Law schools and the degrees they offer are increasingly financially unattainable for prospective students. Not only has tuition risen exponentially, but the actual return on investment has drastically devalued due to an oversaturation in a shrinking job market.
Many students are no longer buying in. Sources like lawschooltransparency.com place law schools’ deceitful use of statistics under scrutiny. Schools often present inflated employment numbers that do not list whether or not graduates find employment as lawyers or in jobs that even require a Juris Doctor (J.D.).
At Syracuse University College of Law, only 54 percent of graduates can expect to obtain a long-term legal career, according to lawschooltransparency.com. This horrifying statistic is further compounded by the fact that the average debt that a student will face upon graduation from Syracuse is close to $235,000.
Many prospective lawyers do not worry about this debt due to the false assumption that their future lawyer salary will quickly ease the burden of student loans.
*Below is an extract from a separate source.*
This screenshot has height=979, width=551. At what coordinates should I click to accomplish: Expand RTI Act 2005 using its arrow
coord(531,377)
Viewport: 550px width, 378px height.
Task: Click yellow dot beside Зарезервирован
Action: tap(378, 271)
For most law graduates, this is not the case. Most lawyers who make enough to pay back large student loan debt are those with careers in “Big Law” at top law firms. This creates yet another ugly problem, as the reality of landing such a job is slim.
Recent statistics show that most “Big Law” firms only hire graduates from the top 20 law schools in the country. Your J.D. degree from a school ranked 54, and the hundreds of thousands of dollars you spent to get it, mean nothing to “Big Law” firms unless you graduated first in your class or know someone in the firm. What these factors add up to is an expensive degree that is worth far less than the time and money spent on it.
I am not saying that law degrees are worthless, but the reality is that the commitment of resources necessary to obtain such a degree is astronomical and unfair. A lawyer salary of $50,000 would be feasible if the money spent on a law degree matched the salary. In order for degree price and salary to match, one of two steps must be taken. Either law schools stop milking students for a degree in a field that is nowhere near as lucrative as it used to be or an alternative to acquiring a J.D. is created to compete with law schools.
The second step seems more probable. Before law school became the primary means to obtain a J.D., prospective lawyers could apprentice themselves under an attorney as an assistant in “reading law.” Once these assistants spent enough time and had practiced enough, they took the bar exam and became lawyers if they passed. Although “reading the law” fell out of practice after the advent of law schools, it is still legal to become a lawyer in this way in some states, such as New York and California.
The “reading law” route serves as an established way in which anyone, regardless of assets, can become a lawyer. If it became more prominent, apprenticeship could allow many prospective lawyers to enter the market without the financial burden associated with law schools. With competition comes change. If ”reading law” becomes common place, law schools will be forced to adapt. Competition will destroy the monopoly held by law schools and finally open the career up to those unable to participate in the old system.